Então porque as forças políticas do país, tão céleres quando se trata de atender aos seus próprios interesses, não agem de forma eficaz para resolver o problema, que atinge também a cadeia produtiva, já que produtores são obrigados a atirar os excedentes no lixo, tudo porque os brasileiros miseráveis não têm dinheiro para comprar os seus alimentos, que correspondem a essas mesmas quantidades excedentes? Os produtores não têm como distribuir gratuitamente os excedentes porque assim os seus prejuízos seriam ainda maiores, em consequência das dificuldades de transportes e seu alto custo. Mas ninguém faz nada, pois isso não seria oportuno já que não estamos em época de eleição. Os miseráveis continuam com fome e assim caminham a humanidade e a política brasileira.

Quando explode cada um dos inúmeros escândalos de corrupção, a mídia explora exageradamente os fatos, parecendo estar a serviço de grupos de oposição aos que é alvo de investigações. Mas mesmo assim, como se tudo isso fosse pouco, nada é feito para punir os culpados, trazendo outro elemento à nossa cena política: a impunidade. Esses mesmos políticos envolvidos nos casos de corrupção, que enojam a maioria dos brasileiros, acabam sendo reeleitos, provavelmente pela massa popular manipulável, mantida pobre e com baixa escolaridade exatamente com esse propósito. Ninguém pune ninguém, fazendo parecer que todos, nos três Poderes da República, nos três níveis de governo, têm algum tipo de culpa, e que entre eles há pactos de não se incomodarem uns aos outros. Alguém pode até ser condenado, mas não cumpre a pena.

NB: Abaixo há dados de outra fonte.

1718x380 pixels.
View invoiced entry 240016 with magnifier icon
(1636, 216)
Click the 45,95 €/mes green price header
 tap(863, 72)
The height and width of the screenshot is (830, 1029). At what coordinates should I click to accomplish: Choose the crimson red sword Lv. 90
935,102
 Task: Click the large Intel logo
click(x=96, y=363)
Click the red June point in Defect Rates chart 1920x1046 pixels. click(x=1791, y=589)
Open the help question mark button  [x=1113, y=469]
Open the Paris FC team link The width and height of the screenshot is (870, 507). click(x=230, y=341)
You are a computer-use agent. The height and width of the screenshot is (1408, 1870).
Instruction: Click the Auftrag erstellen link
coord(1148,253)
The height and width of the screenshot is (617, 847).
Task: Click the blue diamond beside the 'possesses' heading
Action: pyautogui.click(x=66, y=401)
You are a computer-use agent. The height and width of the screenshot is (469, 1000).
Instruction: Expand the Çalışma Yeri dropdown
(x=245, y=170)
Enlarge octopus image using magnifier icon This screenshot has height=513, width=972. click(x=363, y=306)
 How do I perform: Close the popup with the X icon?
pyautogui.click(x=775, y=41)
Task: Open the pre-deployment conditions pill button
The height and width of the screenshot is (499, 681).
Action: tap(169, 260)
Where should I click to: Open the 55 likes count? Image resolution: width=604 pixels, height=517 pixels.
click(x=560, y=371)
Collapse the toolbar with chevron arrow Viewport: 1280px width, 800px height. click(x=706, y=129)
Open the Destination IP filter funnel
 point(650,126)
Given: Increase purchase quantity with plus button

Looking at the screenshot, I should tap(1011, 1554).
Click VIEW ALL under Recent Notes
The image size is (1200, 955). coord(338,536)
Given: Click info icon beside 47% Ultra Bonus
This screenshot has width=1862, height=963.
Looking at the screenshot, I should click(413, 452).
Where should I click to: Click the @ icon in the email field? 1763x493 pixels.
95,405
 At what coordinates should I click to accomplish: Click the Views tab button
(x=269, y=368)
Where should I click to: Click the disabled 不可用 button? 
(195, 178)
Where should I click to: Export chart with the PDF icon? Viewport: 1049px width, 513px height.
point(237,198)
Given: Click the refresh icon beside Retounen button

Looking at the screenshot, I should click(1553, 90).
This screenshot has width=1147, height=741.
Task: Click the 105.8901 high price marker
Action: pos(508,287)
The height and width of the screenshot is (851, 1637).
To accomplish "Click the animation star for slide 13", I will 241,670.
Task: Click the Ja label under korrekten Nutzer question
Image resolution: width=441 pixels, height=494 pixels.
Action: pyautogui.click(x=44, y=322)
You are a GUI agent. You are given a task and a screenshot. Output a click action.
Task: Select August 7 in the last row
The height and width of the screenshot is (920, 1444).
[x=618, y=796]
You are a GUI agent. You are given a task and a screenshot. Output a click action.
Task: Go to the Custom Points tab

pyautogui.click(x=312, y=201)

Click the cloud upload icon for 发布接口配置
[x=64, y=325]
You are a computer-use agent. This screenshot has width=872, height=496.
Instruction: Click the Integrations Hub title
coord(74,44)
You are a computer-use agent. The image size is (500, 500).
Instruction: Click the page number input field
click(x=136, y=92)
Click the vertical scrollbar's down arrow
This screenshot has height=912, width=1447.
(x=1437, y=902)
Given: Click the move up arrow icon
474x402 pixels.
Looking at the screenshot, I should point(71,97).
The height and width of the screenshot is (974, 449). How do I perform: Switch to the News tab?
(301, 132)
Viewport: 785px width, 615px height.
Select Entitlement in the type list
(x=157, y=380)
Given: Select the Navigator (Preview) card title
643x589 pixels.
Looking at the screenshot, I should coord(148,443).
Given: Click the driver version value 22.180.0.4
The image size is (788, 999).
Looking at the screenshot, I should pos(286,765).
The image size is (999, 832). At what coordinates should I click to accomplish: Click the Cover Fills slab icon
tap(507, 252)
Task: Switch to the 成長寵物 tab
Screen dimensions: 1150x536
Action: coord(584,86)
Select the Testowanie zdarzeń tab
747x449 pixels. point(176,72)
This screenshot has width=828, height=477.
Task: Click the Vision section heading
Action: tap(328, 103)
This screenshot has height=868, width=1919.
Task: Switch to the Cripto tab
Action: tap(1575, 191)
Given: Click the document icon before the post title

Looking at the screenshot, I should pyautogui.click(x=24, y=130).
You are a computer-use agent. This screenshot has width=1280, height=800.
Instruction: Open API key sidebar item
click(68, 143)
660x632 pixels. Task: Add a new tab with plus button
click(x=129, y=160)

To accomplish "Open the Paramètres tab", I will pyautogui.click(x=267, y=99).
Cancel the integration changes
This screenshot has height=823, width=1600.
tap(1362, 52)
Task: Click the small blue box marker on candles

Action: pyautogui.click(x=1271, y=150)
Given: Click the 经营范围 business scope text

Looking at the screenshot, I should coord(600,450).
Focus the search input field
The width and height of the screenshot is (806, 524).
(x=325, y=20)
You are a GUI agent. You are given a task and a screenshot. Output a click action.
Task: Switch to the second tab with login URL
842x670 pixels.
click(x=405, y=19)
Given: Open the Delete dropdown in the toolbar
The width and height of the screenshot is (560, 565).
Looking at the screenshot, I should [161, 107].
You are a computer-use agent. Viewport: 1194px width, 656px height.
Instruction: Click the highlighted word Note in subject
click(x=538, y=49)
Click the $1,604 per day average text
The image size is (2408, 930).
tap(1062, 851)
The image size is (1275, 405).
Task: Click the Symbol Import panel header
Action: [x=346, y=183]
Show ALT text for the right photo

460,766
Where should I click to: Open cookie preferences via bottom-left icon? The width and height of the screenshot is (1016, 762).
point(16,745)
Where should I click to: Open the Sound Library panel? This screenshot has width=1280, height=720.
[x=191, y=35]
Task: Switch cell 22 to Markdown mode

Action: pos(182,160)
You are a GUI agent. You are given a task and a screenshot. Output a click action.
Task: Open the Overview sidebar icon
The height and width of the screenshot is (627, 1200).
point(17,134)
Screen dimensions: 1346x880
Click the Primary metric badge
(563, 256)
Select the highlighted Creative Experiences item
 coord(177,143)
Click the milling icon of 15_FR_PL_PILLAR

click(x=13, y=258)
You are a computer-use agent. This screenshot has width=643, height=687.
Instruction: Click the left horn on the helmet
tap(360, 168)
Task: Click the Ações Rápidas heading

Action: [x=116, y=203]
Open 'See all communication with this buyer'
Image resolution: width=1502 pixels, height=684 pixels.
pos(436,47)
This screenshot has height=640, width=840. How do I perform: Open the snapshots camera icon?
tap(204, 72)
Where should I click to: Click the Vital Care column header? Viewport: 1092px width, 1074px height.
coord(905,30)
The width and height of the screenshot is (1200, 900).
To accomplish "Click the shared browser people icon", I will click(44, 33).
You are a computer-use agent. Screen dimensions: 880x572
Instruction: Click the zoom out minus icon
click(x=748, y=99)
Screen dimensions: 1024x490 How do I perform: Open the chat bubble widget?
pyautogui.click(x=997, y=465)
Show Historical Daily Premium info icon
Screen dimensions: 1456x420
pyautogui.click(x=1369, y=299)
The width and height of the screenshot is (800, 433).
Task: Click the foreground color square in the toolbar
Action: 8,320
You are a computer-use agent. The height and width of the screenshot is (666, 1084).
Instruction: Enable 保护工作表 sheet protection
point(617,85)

O legislativo aprova leis baseadas em princípios imorais para beneficio dos próprios políticos e, se algum deles é questionado por alguma ação obscura, afirma que o seu ato é legal, já que a lei existe. Nossos políticos lançaram a sua reputação e os seus parâmetros éticos ladeira abaixo, pois nas pesquisas sobre a credibilidade das instituições eles estão sempre em último lugar e, cinicamente, parecem não se incomodar com isso.

Que país abençoado é o nosso! Apesar dos desmandos da nossa política e das nossas instituições, vivemos em uma terra fantasticamente bela, fértil e próspera, onde tudo é grandioso, com vários tipos de clima e vegetação, onde estão a maior floresta tropical, a maior fauna e os maiores rios do mundo, com enormes e invejáveis potenciais, sem terremotos ou furacões. Nossa economia é pujante. Somos um povo dotado de maravilhosos talentos, bem constituído, pacífico e paciencioso, capaz de superar dificuldades, curar mazelas e continuar crescendo, incomodando as maiores economias do planeta.

Por tudo isso temos o dever de nos opor a esses desmandos, também pacificamente, com ações populares que levem o Legislativo a conceber leis inspiradas em princípios éticos universais e o Executivo e o Judiciário a obedecê-las, priorizando os interesses da coletividade, estabelecendo medidas voltadas para a desconcentração da renda e a geração de empregos, e promovendo de forma maciça a educação, como principal meio de saída da situação em que nos encontramos. O Brasil necessita e merece isso, para seguir a sua vocação de grande potência mundial, com brasileiros felizes e sem a miséria física e moral a que são submetidos, com ética na política.